第1 職業としての農業に自信と希望を持たせるような親の姿勢
・・・・経営的には苦しくても、生きてゆく価値を農業の中に見出し、前向きの姿勢でやっているか。そういう親の姿勢を子供はじっと見ています。・・・・
第2 親の持っている技術や経営の状況を確実に伝えること
・・・・まず、親自身のもちものを伝える。しかも、子供はなぜそういうやり方をし、そういう結果になるのかを知りたがっています。・・・・
第3 一定期間、自由な修業期間を与える
・・・・「やっと働き手が増えた。」労働力の単なる補充という扱いを子供は嫌います。自分の考えで勉強したい。もっと余裕が欲しいのです。自信と責任がでてくると思います。・・・・
第4 仲間とふれあえる状況をつくってやる
・・・・「また四Hに行くのか。」親の白い目に送られながらもでかけてゆく。それは仲間から受ける刺激と経験が欲しいからです。それは必ず役に立つはずです。・・・・
第5 経営の中で一定の責任を持たせる
・・・・責任を与えられるということは、なんてステキなことでしょう。自分の子供を信頼しぬくことが大切です。でも子供の能力を見抜き、適切なアドバイスは欠かさずに。・・・・
第6 対等な、なんでも話し合える家族関係をつくる
・・・・経営の問題を俺にも相談してくれる。これがうれしいんです。一日の反省、作期ごとの反省、年間の反省。いっしょにやって記録してゆくことが主張のある経営者をつくります。・・・・
第7 目標をもって経営権の委譲計画を立てる
・・・・いったいいつごろから子供に全経営をまかせるか。5~7年計画を自分でたてて、手伝い(自分の技術を伝える)→一部を任せる→全部を任せるという具合に、毎年状況を見て修正しながら行う。・・・・(メモリー 普及活動レポートより)

 さて、今の現役世代では、農業を家業として次に継がせるということは絶対的なミッションとはなっていないようです。親が戦後の民主主義教育を通り抜け、農村社会も想像できないくらいの大きな変貌がありました。こういったことがその原因ですよね。親は一歩引かざるを得ない状況です。
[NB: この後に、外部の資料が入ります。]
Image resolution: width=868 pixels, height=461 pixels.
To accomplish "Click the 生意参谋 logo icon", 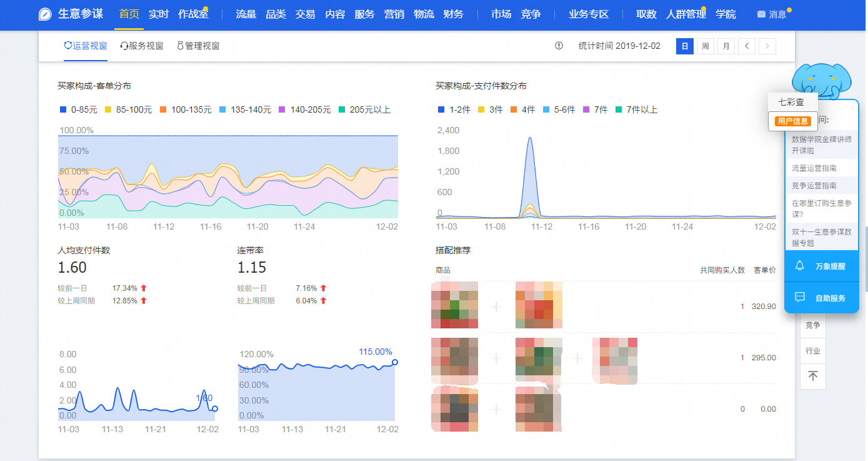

しかし、私が見ている限り、農業・農村を継ぐ人は必ずムラに帰ってきています。これは事実です。そして、これらの人に着実に農業を継いでもらうということは、とても重要なことです。新規参入の若者や企業だけに農業、農地のすべてを担わせることは不可能だからです。もちろん、ムラに帰ってくるのは若者ばかりではないでしょう。しかし、どのように次の世代の「農業を継ぐ人」をつくっていくのかを考えるときに、この7つのポイントは、現代でも重要だと私は考えます。